O Tribunal de Contas do Estado de Mato Grosso (TCE-MT) emitiu recomendação oficial à Prefeitura de Nobres para que não prorrogue o contrato de concessão com a empresa ESAN – Empresa de Saneamento de Nobres EPP, até o julgamento final da Representação de Natureza Externa (RNE) apresentada por vereadores do município.
A medida representa mais um passo importante na luta pela transparência, legalidade e moralidade na gestão dos serviços públicos de água e esgoto. A recomendação partiu do Conselheiro Relator Gonçalo Domingos de Campos Neto, no âmbito do Processo nº 2094703/2025, protocolado pelos vereadores Emerson Flávio de Andrade, Arquimedes Dias Pedrozo, Zilmai Ferreira de Jesus, Valdo Silva de Almeida e Eva Valdineia Pereira.

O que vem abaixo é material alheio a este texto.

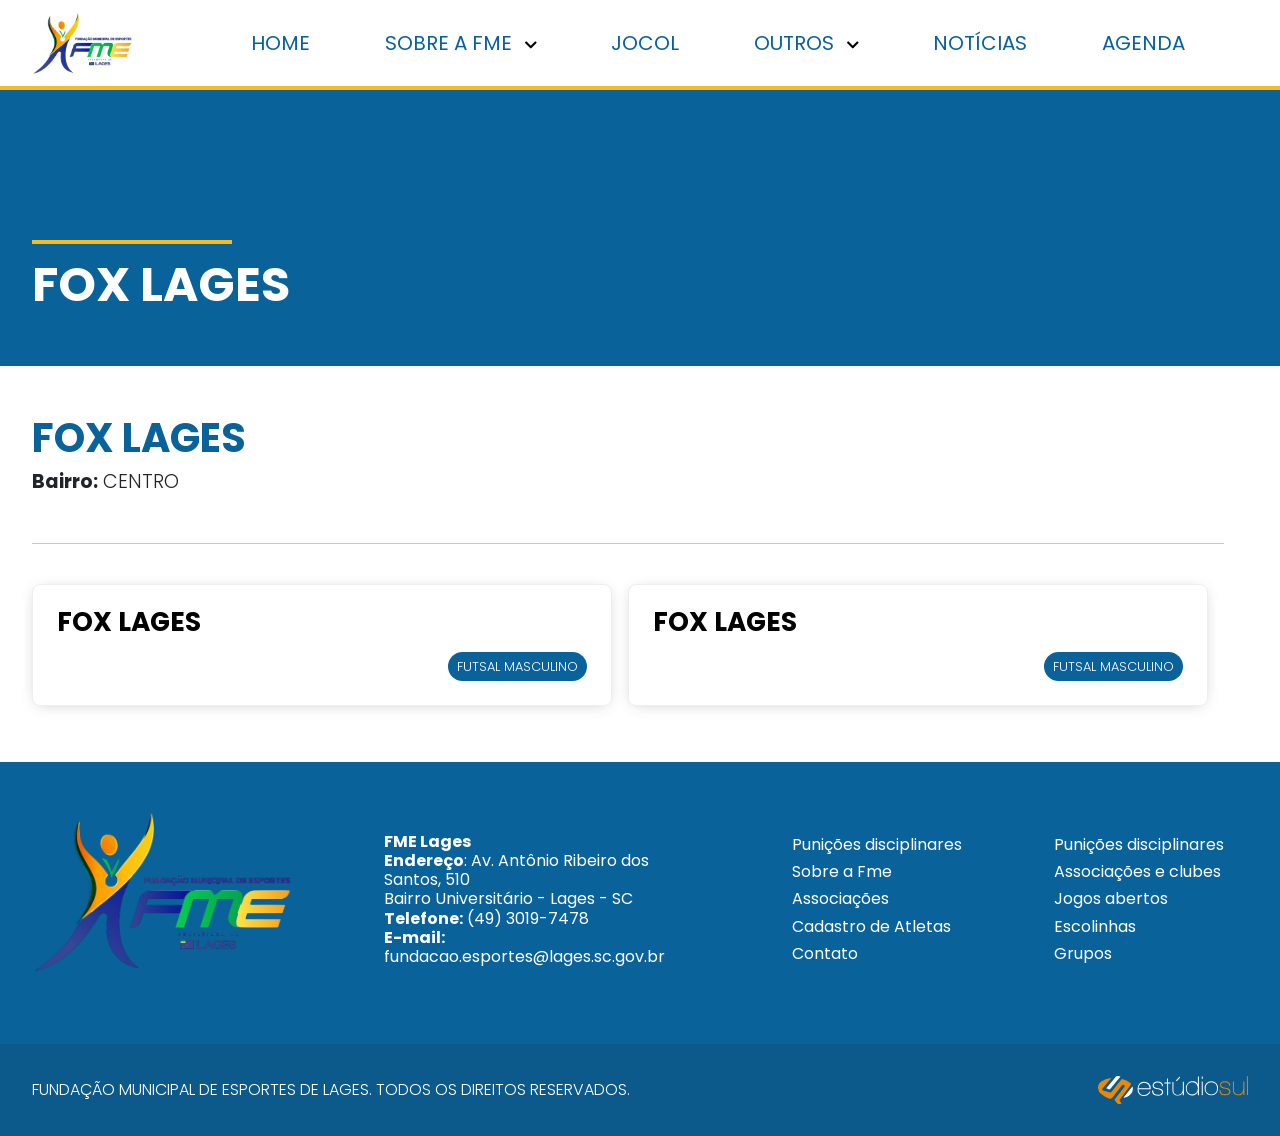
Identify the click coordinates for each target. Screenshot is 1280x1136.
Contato (825, 953)
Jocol (645, 43)
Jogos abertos (1111, 898)
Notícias (980, 43)
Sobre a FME (461, 43)
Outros (806, 43)
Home (280, 43)
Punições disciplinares (877, 844)
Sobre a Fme (842, 871)
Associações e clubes (1137, 871)
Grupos (1083, 953)
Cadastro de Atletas (871, 926)
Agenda (1143, 43)
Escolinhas (1095, 926)
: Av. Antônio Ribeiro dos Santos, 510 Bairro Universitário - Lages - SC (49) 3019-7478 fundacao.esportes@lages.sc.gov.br (524, 899)
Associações (840, 898)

A representação denuncia a tentativa do Executivo Municipal de prorrogar antecipadamente, por mais 30 anos, o Contrato de Concessão nº 01/98, firmado com a ESAN, sem licitação e com quatro anos de antecedência, com base na Lei Municipal nº 1.914/2025.

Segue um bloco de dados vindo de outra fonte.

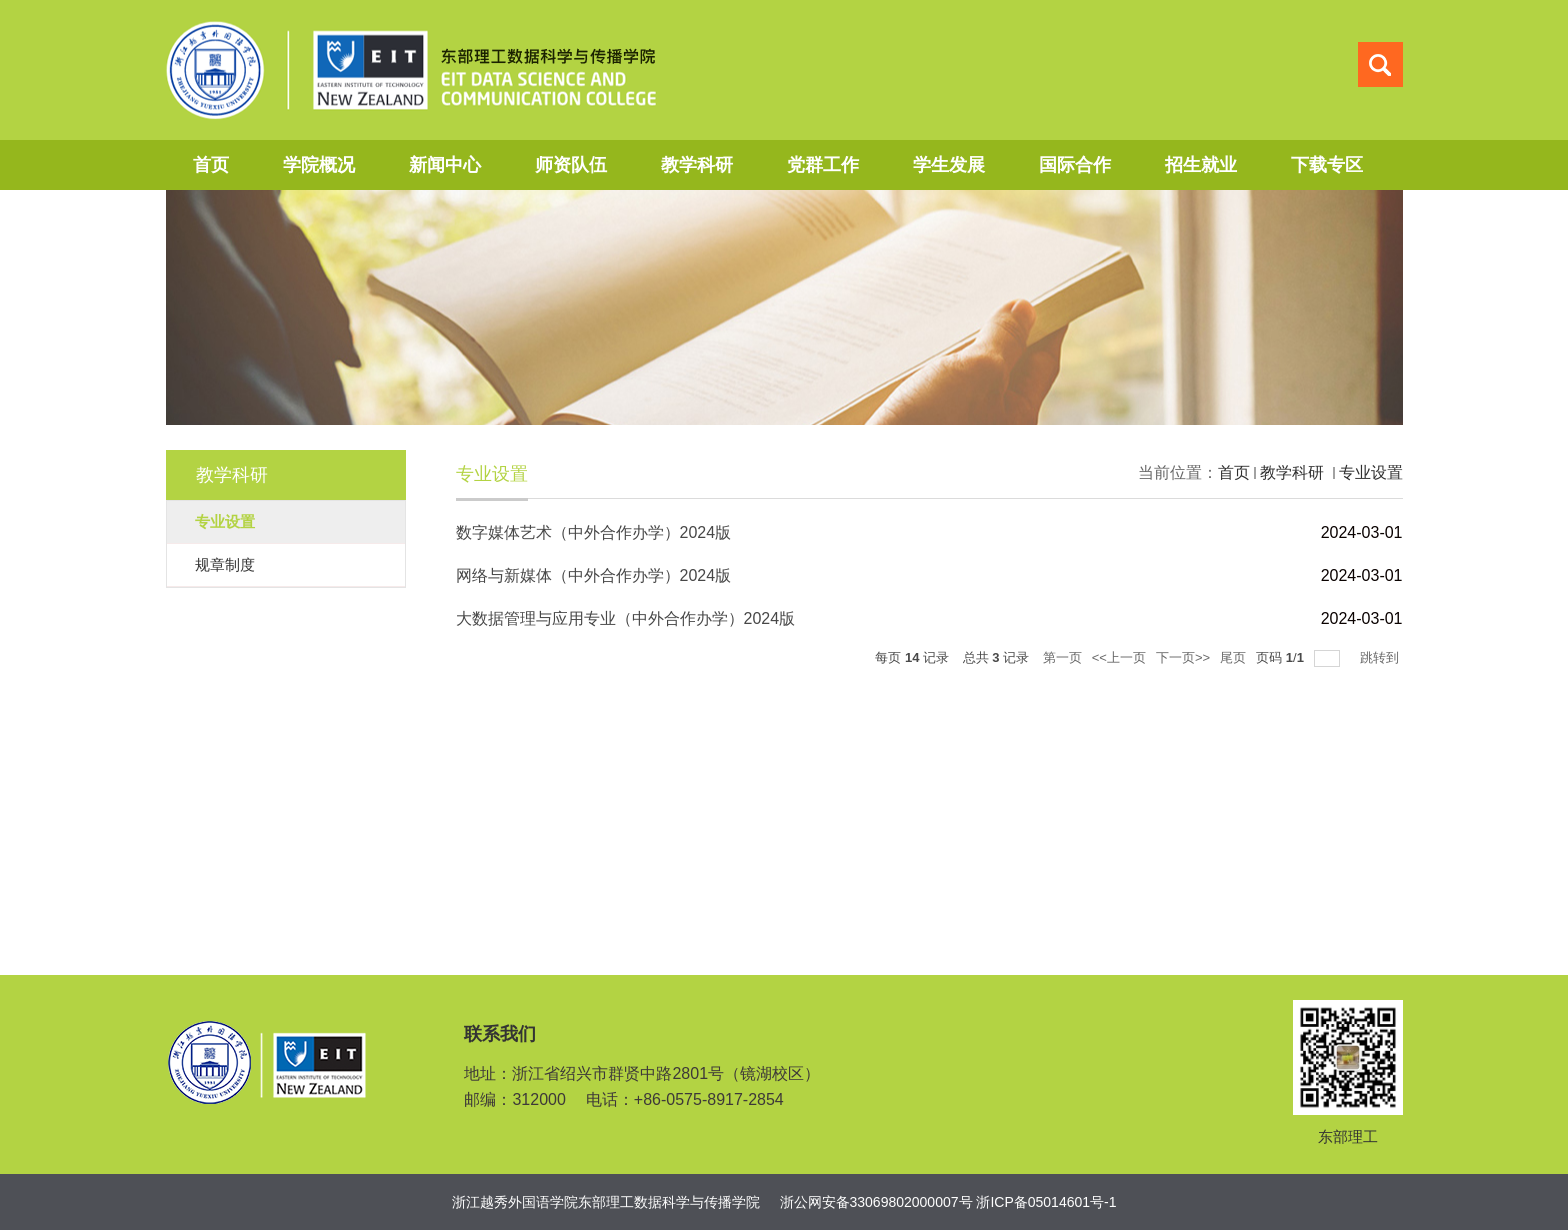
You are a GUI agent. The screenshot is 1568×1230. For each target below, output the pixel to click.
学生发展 (949, 165)
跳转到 (1381, 657)
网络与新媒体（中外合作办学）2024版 (594, 575)
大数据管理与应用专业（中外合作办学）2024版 (626, 618)
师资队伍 (571, 165)
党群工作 (823, 165)
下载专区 (1327, 165)
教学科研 (697, 165)
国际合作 (1075, 165)
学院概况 (319, 165)
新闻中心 (445, 165)
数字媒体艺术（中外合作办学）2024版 (594, 532)
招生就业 (1201, 165)
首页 (211, 165)
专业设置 (1371, 472)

Segundo os vereadores, o contrato atual continua válido até 2029 e já prevê prorrogação automática de 10 anos, caso a concessionária cumpra suas obrigações — o que não vem ocorrendo.
A representação expõe que a empresa jamais implantou o sistema de esgotamento sanitário, cuja conclusão estava prevista para 2006, nunca pagou a outorga de R$ 500 mil e não repassa os 3% mensais de faturamento ao Município. Mesmo diante dessas graves inadimplências, o prefeito José Domingos Fraga Filho sancionou a lei que autoriza nova prorrogação por três décadas.
“É uma vitória do povo de Nobres. O Tribunal de Contas reconheceu a gravidade da situação e, de forma sensata, recomendou que o contrato não seja prorrogado até o julgamento do mérito. Essa recomendação impede que um ato ilegal se consolide e reforça nosso dever de fiscalização”, destacaram os autores da denúncia.
TCE-MT reforça a prudência e a transparência
Na decisão, o Conselheiro Relator Gonçalo Domingos de Campos Neto considerou prudente recomendar à gestão municipal que não assine nenhum termo aditivo nem prorrogue o contrato vigente até que o Tribunal conclua a análise técnica da representação.
O relator destacou que a Corte de Contas vai examinar de forma aprofundada as possíveis irregularidades, sobretudo a violação do dever constitucional de licitar e o risco de lesão ao erário, apontados pelos vereadores.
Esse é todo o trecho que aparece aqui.